First let me explain my position. I am a football fan. I come from a family of football fans. I am not middle class. I am working class. I dont have a problem with people showing their support for a team by wearing a football shirt but I personally thinkt hey look cheap and wouldn’t buy one. I am not a hanger on who has just become interested in football in the past 5 years. I dont like the over commercialisation of the game and to me the game will always be, to quote Stan Matthews, “The working mans ballet.” Yet I cant allow these things to get in the way of my hatred of Chavs at football!
These chavs are of course present everywhere in modern life, yet they seem extremely annoying when you are trying to watch the match, especially when they are talking their chavish bollocks when your team is being stuffed! Luckily at the match there are usually more anti-chavs who cannot stand this language and who are willing to have a go back! Of course going to the match will see the average man being forced to look upon a sea of burberry (Looking on a crowd of them looks like a magic eye puzzle!) but most just wear this stuff for the sake of it but speak something approaching English. However some true chavs cannot resist immitating their rap heroes even when in the company of aggressive men. Here are some of the more memmorable chav quotes I have heard at matches at the Molineux (Home of Wolverhampton Wanderers FC)
-Da Wolves iz champion (Said before/during another season of under-achievement)
-Were iz u me blood, i iz in da ground
-Deez mob am rite s**t (Said before Wolves are stuffed Manchester United in the FA Cup this season)
-(By two young chavs outside the ground) Av you eard me new rhyme blood, I iz lil Porter, I iz ere call a reporter (At this point a sane person cut in and shouted at the pair to “speak f*****g English”)

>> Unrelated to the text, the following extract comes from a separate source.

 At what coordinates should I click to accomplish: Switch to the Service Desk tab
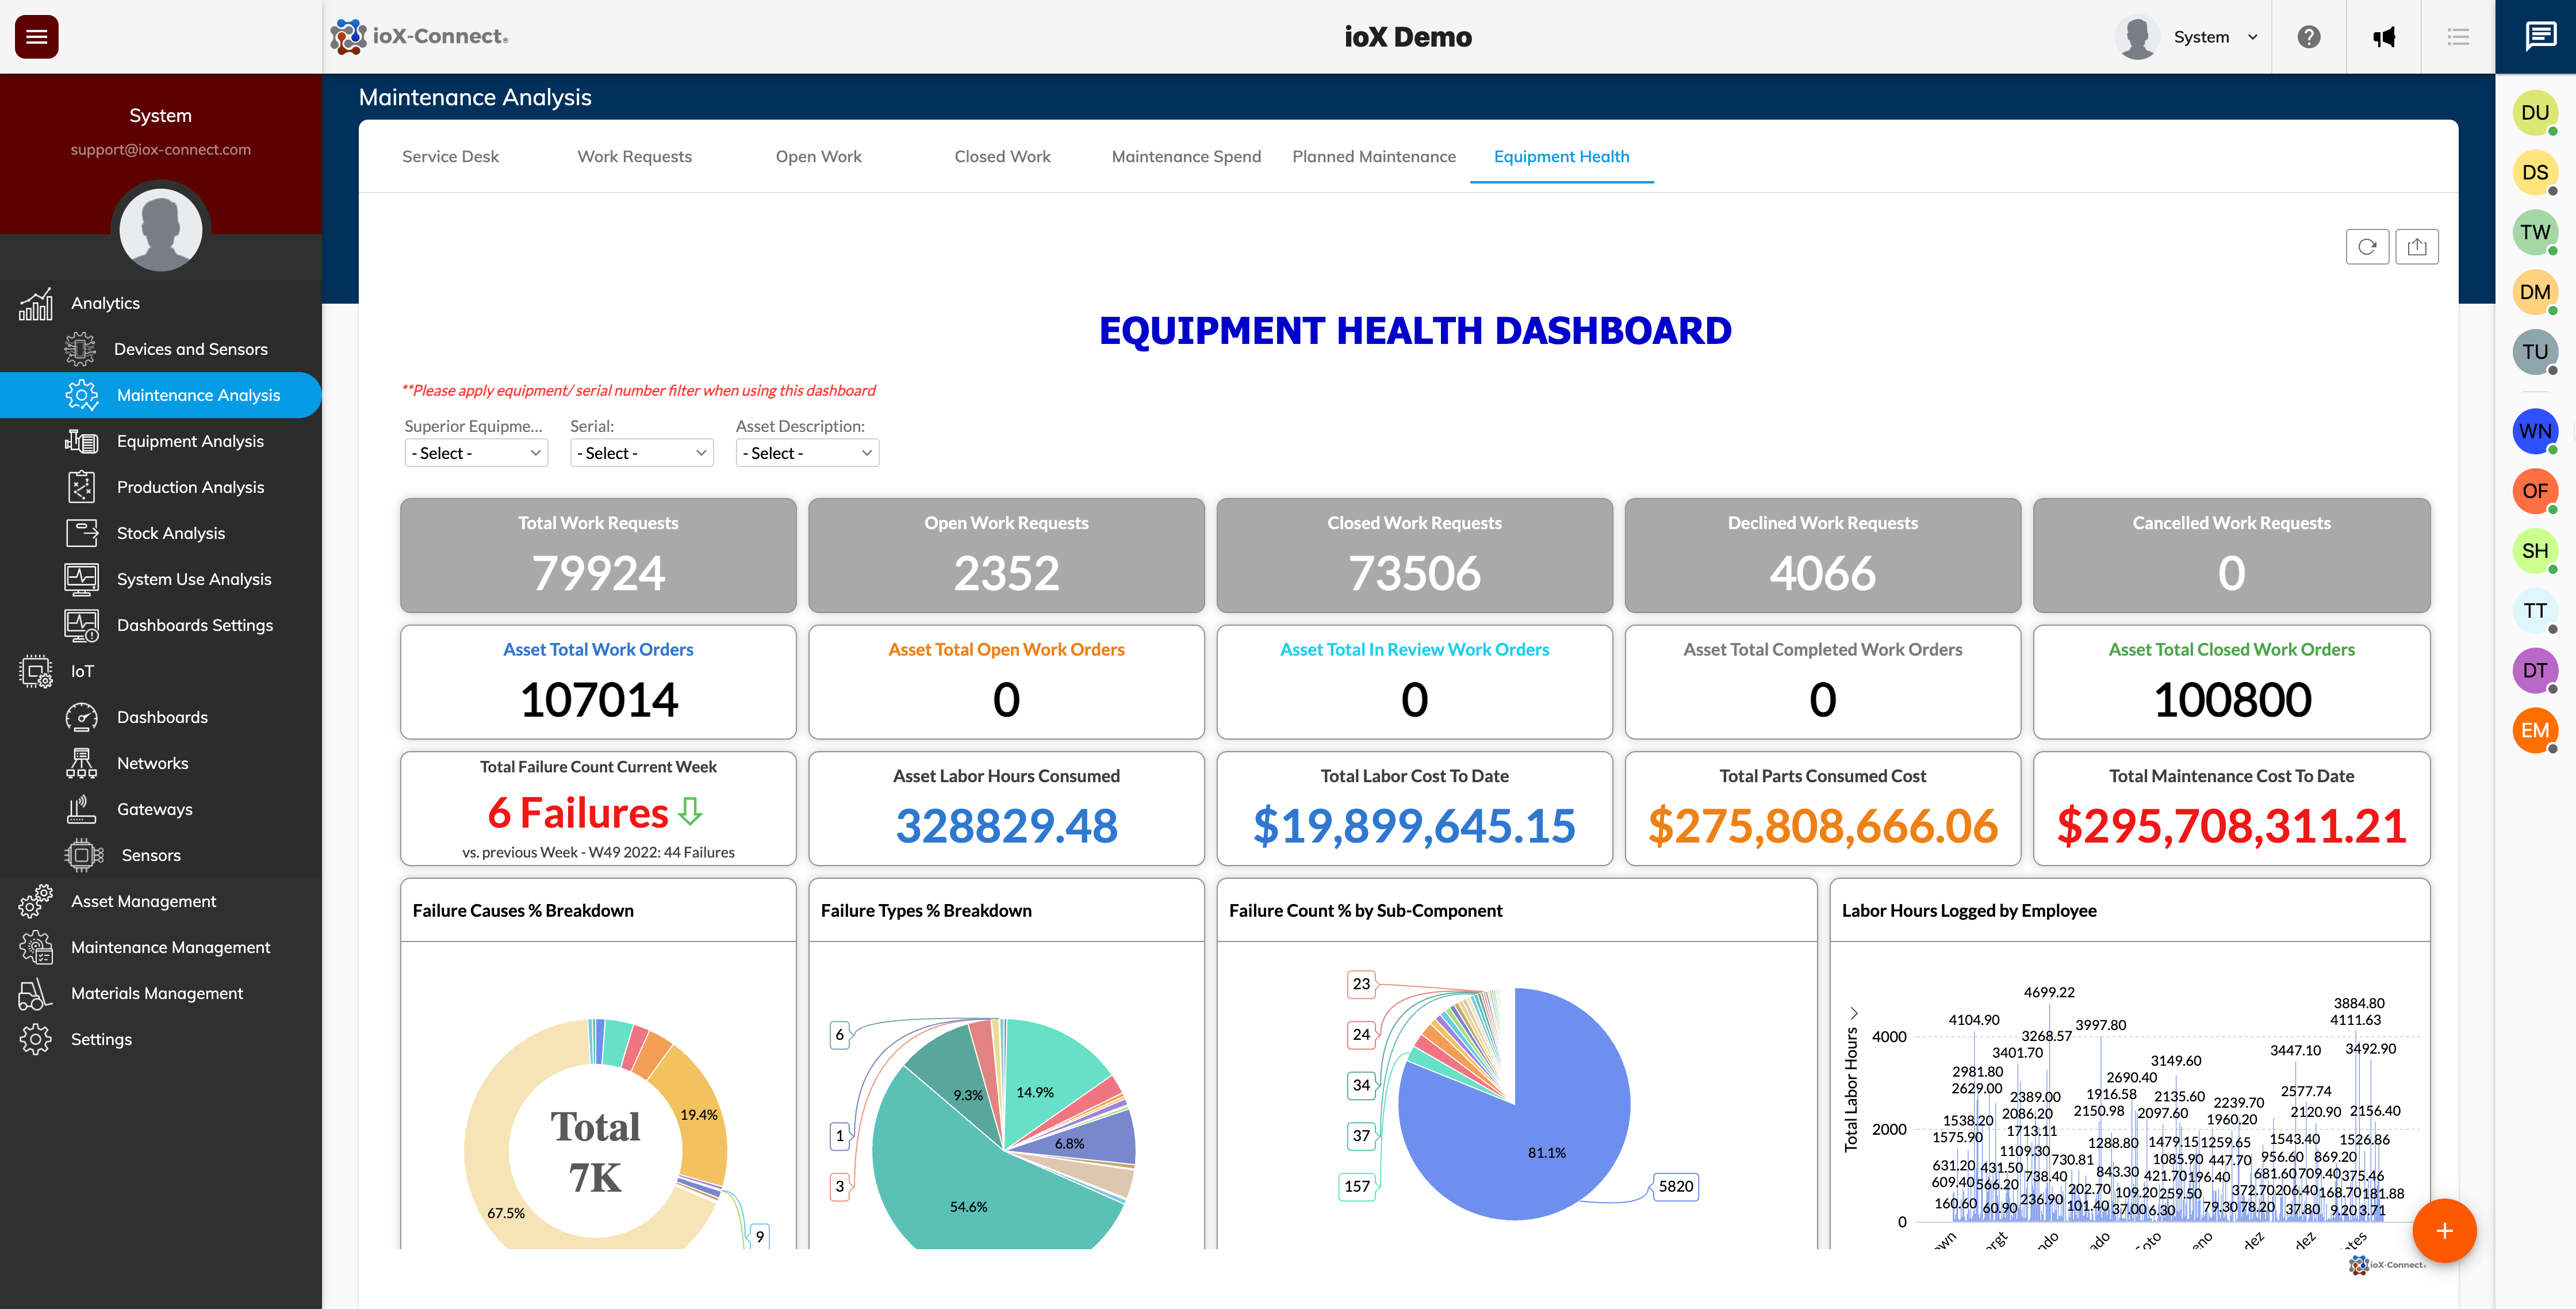[450, 157]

However more annoying are the 15year old chavs who go to the matches with their mates and who think they are hardcore football hooligans! These type are scrawny and wear long over-coats, burberry and Gold rings that look as if they are cheap copper with gold sprayed on. They are also the type who shout brainless abuse at matches in an attempt to start fights. During a match at Plymouth last season, I saw one such teen Chav hurl abuse at Plymouth fans encouraging them to join him and his mate (Another hooligan chav) outside for “a ruck.” The only problem with this is that he was in the middle of the away section, at my guess he was about 25yards away from the very people he was trying to provoke with a fence and a line of police between the two sets of fans! On another occasion at Coventry, one young chav spent the entire afternoon telling Coventry chavs that they were going to “get a right kicking.” Of course as soon as we had left the ground at full time, he was as quiet as a mouse!

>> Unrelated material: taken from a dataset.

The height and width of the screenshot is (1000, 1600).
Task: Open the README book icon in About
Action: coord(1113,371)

I dont know what motivates these hooligan chavs. They are all too young to have been envolved in the real hooliganism of the 70s and 80s, and if anything did happen now they would all run a mile because they couldnt actually fight anybody, only hurl abuse. Prehaps the educated chavs (A small number I know) have been inspired by the huge number of hooliganism book. I swear go into a book shop now and the number of Hooliganism books is overwhelming (Waterstones has a specific Hooliganism sub section in the Sports section.) Prehaps with all these old hooligans writing books the chant “Youre going home in a f*****g ambulance!” should be replaced with “Im just off to write my new best-seller!” Prehaps chavs are being inspired by the new wave of hooligan films, or prehaps its just like chave in general, they can dish out abuse but run a mile when somebody has a go back!

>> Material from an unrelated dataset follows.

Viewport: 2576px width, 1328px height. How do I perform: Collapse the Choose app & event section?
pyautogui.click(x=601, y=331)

Speaking of which, it is hilarious to see chavs cower when somebody has a go at them! This season at Watford, a Wolves chav and his 2 mates (All aged about 16) tried to start a fight by hurling abuse at the family stand during a quiet moment. The look on their faces when 2 policemen marched up the steps and publicly bollocked them was priceless. However it is even funnier when it is thier own fans that have a go. A few years ago during a dull game at Swindon, two hooligan chavs (again about 16) were swearing like mad when a 6 foot tall muscle bound man in a leather jacket had had enough. He had took his wife to the match and disaproved of their language. He quietly and politely asked them
“Excuse me lads, do you talk like that at home?”
“No yer fuckin knob”was their reply.
“WELL DONT DO IT HERE OR ILL BREAK YOUR LEGS SON!”the bloke bellowed, loud enough for everybody to hear. Needless to say they didnt say anything else all night!